> Requirements
Return every line of the data below verbatim, without altering, omitting, or reordering anything.

Dataset items
◆ ◆ ◆ ◆ ◆ ◆ ◆

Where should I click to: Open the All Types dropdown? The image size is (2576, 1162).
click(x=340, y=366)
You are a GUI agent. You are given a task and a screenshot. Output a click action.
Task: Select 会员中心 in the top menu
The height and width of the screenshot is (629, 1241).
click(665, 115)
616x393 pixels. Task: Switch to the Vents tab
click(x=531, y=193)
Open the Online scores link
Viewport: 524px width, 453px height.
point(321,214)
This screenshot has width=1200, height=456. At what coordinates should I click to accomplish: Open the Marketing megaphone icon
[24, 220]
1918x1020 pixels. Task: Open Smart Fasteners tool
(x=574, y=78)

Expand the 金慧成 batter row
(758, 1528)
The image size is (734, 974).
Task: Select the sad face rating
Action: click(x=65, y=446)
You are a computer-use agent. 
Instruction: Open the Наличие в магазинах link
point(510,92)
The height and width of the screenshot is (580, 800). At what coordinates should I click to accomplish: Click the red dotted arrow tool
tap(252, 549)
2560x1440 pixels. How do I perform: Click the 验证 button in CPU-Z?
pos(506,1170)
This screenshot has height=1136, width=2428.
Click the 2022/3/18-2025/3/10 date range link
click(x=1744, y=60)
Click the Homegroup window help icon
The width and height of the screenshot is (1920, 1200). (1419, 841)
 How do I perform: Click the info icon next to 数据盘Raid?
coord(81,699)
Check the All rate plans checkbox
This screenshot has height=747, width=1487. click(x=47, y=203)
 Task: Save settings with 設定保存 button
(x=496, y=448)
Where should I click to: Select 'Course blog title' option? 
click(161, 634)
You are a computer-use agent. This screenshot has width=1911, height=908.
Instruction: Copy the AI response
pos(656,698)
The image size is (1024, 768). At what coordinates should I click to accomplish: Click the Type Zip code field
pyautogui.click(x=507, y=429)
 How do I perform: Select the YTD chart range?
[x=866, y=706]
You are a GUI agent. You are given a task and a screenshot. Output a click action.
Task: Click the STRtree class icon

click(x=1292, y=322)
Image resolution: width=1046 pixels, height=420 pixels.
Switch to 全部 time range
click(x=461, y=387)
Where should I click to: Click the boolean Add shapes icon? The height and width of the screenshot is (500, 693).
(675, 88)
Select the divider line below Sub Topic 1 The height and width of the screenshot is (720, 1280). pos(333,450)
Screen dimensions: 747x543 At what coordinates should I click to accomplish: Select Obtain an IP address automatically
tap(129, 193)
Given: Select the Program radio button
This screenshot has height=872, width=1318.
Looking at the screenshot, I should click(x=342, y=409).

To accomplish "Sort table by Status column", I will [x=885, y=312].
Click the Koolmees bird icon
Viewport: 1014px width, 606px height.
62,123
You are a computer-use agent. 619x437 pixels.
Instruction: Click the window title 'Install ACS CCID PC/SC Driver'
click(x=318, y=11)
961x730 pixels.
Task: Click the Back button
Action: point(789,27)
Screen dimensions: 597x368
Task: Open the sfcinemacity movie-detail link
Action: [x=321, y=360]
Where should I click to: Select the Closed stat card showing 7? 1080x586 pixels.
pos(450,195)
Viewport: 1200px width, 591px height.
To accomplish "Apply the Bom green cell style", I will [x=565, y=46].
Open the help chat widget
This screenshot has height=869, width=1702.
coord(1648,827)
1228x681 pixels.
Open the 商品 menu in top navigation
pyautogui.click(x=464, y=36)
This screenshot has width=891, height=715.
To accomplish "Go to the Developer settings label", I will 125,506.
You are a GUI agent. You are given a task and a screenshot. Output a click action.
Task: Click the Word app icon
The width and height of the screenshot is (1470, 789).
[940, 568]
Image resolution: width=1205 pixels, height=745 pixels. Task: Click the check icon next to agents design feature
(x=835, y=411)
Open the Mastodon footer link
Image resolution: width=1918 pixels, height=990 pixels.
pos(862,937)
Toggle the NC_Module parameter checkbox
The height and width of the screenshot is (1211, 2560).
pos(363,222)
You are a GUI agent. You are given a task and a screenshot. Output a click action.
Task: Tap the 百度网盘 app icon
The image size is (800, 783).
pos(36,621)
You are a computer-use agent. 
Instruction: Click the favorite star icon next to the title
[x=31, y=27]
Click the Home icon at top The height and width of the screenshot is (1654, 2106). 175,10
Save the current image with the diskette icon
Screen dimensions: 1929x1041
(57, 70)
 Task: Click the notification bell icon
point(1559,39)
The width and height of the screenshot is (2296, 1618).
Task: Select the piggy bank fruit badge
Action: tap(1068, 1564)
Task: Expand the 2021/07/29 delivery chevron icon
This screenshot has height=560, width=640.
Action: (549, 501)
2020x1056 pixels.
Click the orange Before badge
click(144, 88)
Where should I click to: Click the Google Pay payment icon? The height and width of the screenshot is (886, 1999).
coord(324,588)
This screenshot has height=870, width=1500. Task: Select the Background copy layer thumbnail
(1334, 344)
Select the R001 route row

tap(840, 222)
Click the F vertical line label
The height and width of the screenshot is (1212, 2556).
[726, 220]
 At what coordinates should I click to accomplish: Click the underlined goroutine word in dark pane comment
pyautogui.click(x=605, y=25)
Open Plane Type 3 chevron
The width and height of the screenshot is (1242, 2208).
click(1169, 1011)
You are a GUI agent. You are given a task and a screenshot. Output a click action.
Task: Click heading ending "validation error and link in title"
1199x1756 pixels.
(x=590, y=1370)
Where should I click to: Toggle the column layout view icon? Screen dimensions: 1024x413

◆ ◆ ◆ ◆ ◆ ◆ ◆

> Complete output
Where should I click to: Open the All Types dropdown? The image size is (2576, 1162).
click(x=340, y=366)
You are a GUI agent. You are given a task and a screenshot. Output a click action.
Task: Select 会员中心 in the top menu
The height and width of the screenshot is (629, 1241).
click(665, 115)
616x393 pixels. Task: Switch to the Vents tab
click(x=531, y=193)
Open the Online scores link
Viewport: 524px width, 453px height.
point(321,214)
This screenshot has width=1200, height=456. At what coordinates should I click to accomplish: Open the Marketing megaphone icon
[24, 220]
1918x1020 pixels. Task: Open Smart Fasteners tool
(x=574, y=78)

Expand the 金慧成 batter row
(758, 1528)
The image size is (734, 974).
Task: Select the sad face rating
Action: click(x=65, y=446)
You are a computer-use agent. 
Instruction: Open the Наличие в магазинах link
point(510,92)
The height and width of the screenshot is (580, 800). At what coordinates should I click to accomplish: Click the red dotted arrow tool
tap(252, 549)
2560x1440 pixels. How do I perform: Click the 验证 button in CPU-Z?
pos(506,1170)
This screenshot has height=1136, width=2428.
Click the 2022/3/18-2025/3/10 date range link
click(x=1744, y=60)
Click the Homegroup window help icon
The width and height of the screenshot is (1920, 1200). (1419, 841)
 How do I perform: Click the info icon next to 数据盘Raid?
coord(81,699)
Check the All rate plans checkbox
This screenshot has height=747, width=1487. click(x=47, y=203)
 Task: Save settings with 設定保存 button
(x=496, y=448)
Where should I click to: Select 'Course blog title' option? 
click(161, 634)
You are a computer-use agent. This screenshot has width=1911, height=908.
Instruction: Copy the AI response
pos(656,698)
The image size is (1024, 768). At what coordinates should I click to accomplish: Click the Type Zip code field
pyautogui.click(x=507, y=429)
 How do I perform: Select the YTD chart range?
[x=866, y=706]
You are a GUI agent. You are given a task and a screenshot. Output a click action.
Task: Click the STRtree class icon

click(x=1292, y=322)
Image resolution: width=1046 pixels, height=420 pixels.
Switch to 全部 time range
click(x=461, y=387)
Where should I click to: Click the boolean Add shapes icon? The height and width of the screenshot is (500, 693).
(675, 88)
Select the divider line below Sub Topic 1 The height and width of the screenshot is (720, 1280). pos(333,450)
Screen dimensions: 747x543 At what coordinates should I click to accomplish: Select Obtain an IP address automatically
tap(129, 193)
Given: Select the Program radio button
This screenshot has height=872, width=1318.
Looking at the screenshot, I should click(x=342, y=409).

To accomplish "Sort table by Status column", I will [x=885, y=312].
Click the Koolmees bird icon
Viewport: 1014px width, 606px height.
62,123
You are a computer-use agent. 619x437 pixels.
Instruction: Click the window title 'Install ACS CCID PC/SC Driver'
click(x=318, y=11)
961x730 pixels.
Task: Click the Back button
Action: point(789,27)
Screen dimensions: 597x368
Task: Open the sfcinemacity movie-detail link
Action: [x=321, y=360]
Where should I click to: Select the Closed stat card showing 7? 1080x586 pixels.
pos(450,195)
Viewport: 1200px width, 591px height.
To accomplish "Apply the Bom green cell style", I will [x=565, y=46].
Open the help chat widget
This screenshot has height=869, width=1702.
coord(1648,827)
1228x681 pixels.
Open the 商品 menu in top navigation
pyautogui.click(x=464, y=36)
This screenshot has width=891, height=715.
To accomplish "Go to the Developer settings label", I will 125,506.
You are a GUI agent. You are given a task and a screenshot. Output a click action.
Task: Click the Word app icon
The width and height of the screenshot is (1470, 789).
[940, 568]
Image resolution: width=1205 pixels, height=745 pixels. Task: Click the check icon next to agents design feature
(x=835, y=411)
Open the Mastodon footer link
Image resolution: width=1918 pixels, height=990 pixels.
pos(862,937)
Toggle the NC_Module parameter checkbox
The height and width of the screenshot is (1211, 2560).
pos(363,222)
You are a GUI agent. You are given a task and a screenshot. Output a click action.
Task: Tap the 百度网盘 app icon
The image size is (800, 783).
pos(36,621)
You are a computer-use agent. 
Instruction: Click the favorite star icon next to the title
[x=31, y=27]
Click the Home icon at top The height and width of the screenshot is (1654, 2106). 175,10
Save the current image with the diskette icon
Screen dimensions: 1929x1041
(57, 70)
 Task: Click the notification bell icon
point(1559,39)
The width and height of the screenshot is (2296, 1618).
Task: Select the piggy bank fruit badge
Action: tap(1068, 1564)
Task: Expand the 2021/07/29 delivery chevron icon
This screenshot has height=560, width=640.
Action: (549, 501)
2020x1056 pixels.
Click the orange Before badge
click(144, 88)
Where should I click to: Click the Google Pay payment icon? The height and width of the screenshot is (886, 1999).
coord(324,588)
This screenshot has height=870, width=1500. Task: Select the Background copy layer thumbnail
(1334, 344)
Select the R001 route row

tap(840, 222)
Click the F vertical line label
The height and width of the screenshot is (1212, 2556).
[726, 220]
 At what coordinates should I click to accomplish: Click the underlined goroutine word in dark pane comment
pyautogui.click(x=605, y=25)
Open Plane Type 3 chevron
The width and height of the screenshot is (1242, 2208).
click(1169, 1011)
You are a GUI agent. You are given a task and a screenshot. Output a click action.
Task: Click heading ending "validation error and link in title"
1199x1756 pixels.
(x=590, y=1370)
Where should I click to: Toggle the column layout view icon? Screen dimensions: 1024x413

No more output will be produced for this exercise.